§ **演習**
次の (a)〜(c) が以下の本文の内容と一致するかを判定してください。各項目に「はい」か「いいえ」で答え、判断の根拠となる本文の語句をそのまま引用してください。
(a) 明王院の五重塔と本堂は国宝に指定されている。
(b) 草戸千軒町遺跡は、川の中の現地まで行って見学できる。
(c) 草戸千軒の発掘品は、福山城近くの広島県立歴史博物館で展示されている。

§ **抜粋本文**
*-*-*
おすすめは、朝鮮通信使が宿泊した場所の一つ、福禅寺です。境内の対潮楼からの景色は「日本で一番美しい景勝地(日東第一形勝)」として賞賛されました。柱が額縁みたいで、絵になる風景です。

福禅寺
対潮楼からの眺め

草戸千軒

次のスポットは、中世の港町・草戸千軒跡です。ここは、近くにある明王院です。背景の五重塔・本堂は、鎌倉・室町時代に建てられたもので、国宝に指定されています。草戸千軒の町と同じ頃から存在していました。当時は常福寺といって、草戸千軒はその門前町でもあったそうです。

明王院

町は、ここから見える芦田川の中州あたりにありました。当時、川は別の所を流れていて、町は三角州の上にあったようです。環境の変化(自然及び社会)によって町が消滅し、伝説的存在になっていましたが、芦田川の改修作業中に遺跡が見つかり、発掘されたのです。幻の町が発見されたのです。でも、川の中の遺跡には行けません。

草戸千軒町遺跡

そこで、現地で発掘されたものや、研究の成果が、福山城近くの広島県立歴史博物館(ふくやま草戸千軒ミュージアム)で展示されています。

広島県立歴史博物館
発掘・展示されている遺物(貯蔵用の陶器)
*-*-*
§ **提供資料**
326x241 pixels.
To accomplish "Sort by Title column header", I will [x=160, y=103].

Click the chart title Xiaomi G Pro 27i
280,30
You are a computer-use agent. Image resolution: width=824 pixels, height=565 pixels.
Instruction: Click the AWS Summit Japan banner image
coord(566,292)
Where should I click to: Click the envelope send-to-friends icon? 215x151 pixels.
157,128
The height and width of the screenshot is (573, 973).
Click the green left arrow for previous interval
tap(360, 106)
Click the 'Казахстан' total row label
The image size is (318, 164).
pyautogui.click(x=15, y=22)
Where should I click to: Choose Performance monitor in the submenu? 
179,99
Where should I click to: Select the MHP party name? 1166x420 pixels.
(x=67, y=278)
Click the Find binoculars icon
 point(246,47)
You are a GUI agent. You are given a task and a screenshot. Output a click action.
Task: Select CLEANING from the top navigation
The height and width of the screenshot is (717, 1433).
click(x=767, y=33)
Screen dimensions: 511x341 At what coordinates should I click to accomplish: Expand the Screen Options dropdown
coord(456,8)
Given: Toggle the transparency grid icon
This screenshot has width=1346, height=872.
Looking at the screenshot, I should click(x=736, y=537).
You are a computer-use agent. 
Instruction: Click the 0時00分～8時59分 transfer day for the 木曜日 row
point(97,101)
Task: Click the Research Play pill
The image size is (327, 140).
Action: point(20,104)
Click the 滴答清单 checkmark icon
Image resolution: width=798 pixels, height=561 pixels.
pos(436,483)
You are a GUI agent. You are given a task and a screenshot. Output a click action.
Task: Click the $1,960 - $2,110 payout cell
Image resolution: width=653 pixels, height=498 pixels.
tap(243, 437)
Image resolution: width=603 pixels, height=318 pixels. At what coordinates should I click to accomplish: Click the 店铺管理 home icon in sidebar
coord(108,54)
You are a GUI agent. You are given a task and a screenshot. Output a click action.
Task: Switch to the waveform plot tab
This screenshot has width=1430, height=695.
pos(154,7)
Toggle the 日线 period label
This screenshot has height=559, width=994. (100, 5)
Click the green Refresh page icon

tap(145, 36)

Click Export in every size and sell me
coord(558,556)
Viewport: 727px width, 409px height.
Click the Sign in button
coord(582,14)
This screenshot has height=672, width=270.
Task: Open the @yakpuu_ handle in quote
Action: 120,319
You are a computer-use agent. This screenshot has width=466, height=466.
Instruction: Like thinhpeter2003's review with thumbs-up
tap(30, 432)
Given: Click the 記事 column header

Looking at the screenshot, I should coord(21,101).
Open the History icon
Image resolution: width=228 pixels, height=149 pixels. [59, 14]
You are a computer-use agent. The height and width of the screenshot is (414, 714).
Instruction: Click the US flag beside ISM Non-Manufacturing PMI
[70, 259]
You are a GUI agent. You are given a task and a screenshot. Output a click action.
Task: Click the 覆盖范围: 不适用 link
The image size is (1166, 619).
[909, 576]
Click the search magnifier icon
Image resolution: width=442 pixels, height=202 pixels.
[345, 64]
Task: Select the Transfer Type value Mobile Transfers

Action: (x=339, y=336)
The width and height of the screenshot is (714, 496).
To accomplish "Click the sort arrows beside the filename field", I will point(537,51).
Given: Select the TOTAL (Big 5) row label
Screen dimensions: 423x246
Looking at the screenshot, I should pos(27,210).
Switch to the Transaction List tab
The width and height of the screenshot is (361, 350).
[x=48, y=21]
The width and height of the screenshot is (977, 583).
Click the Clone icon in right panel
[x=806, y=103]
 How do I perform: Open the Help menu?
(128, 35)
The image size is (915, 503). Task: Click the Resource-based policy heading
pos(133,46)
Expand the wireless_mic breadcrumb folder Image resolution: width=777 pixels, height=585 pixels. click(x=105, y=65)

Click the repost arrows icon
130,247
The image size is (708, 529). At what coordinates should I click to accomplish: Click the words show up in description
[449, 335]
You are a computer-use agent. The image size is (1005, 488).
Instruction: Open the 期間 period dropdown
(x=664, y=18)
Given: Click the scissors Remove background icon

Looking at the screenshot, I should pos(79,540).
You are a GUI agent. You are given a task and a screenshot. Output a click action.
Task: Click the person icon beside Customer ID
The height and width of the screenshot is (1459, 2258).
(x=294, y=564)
*-*-*
§ **演習の解答**
(a) はい。「背景の五重塔・本堂は、鎌倉・室町時代に建てられたもので、国宝に指定されています。」
(b) いいえ。「でも、川の中の遺跡には行けません。」
(c) はい。「現地で発掘されたものや、研究の成果が、福山城近くの広島県立歴史博物館(ふくやま草戸千軒ミュージアム)で展示されています。」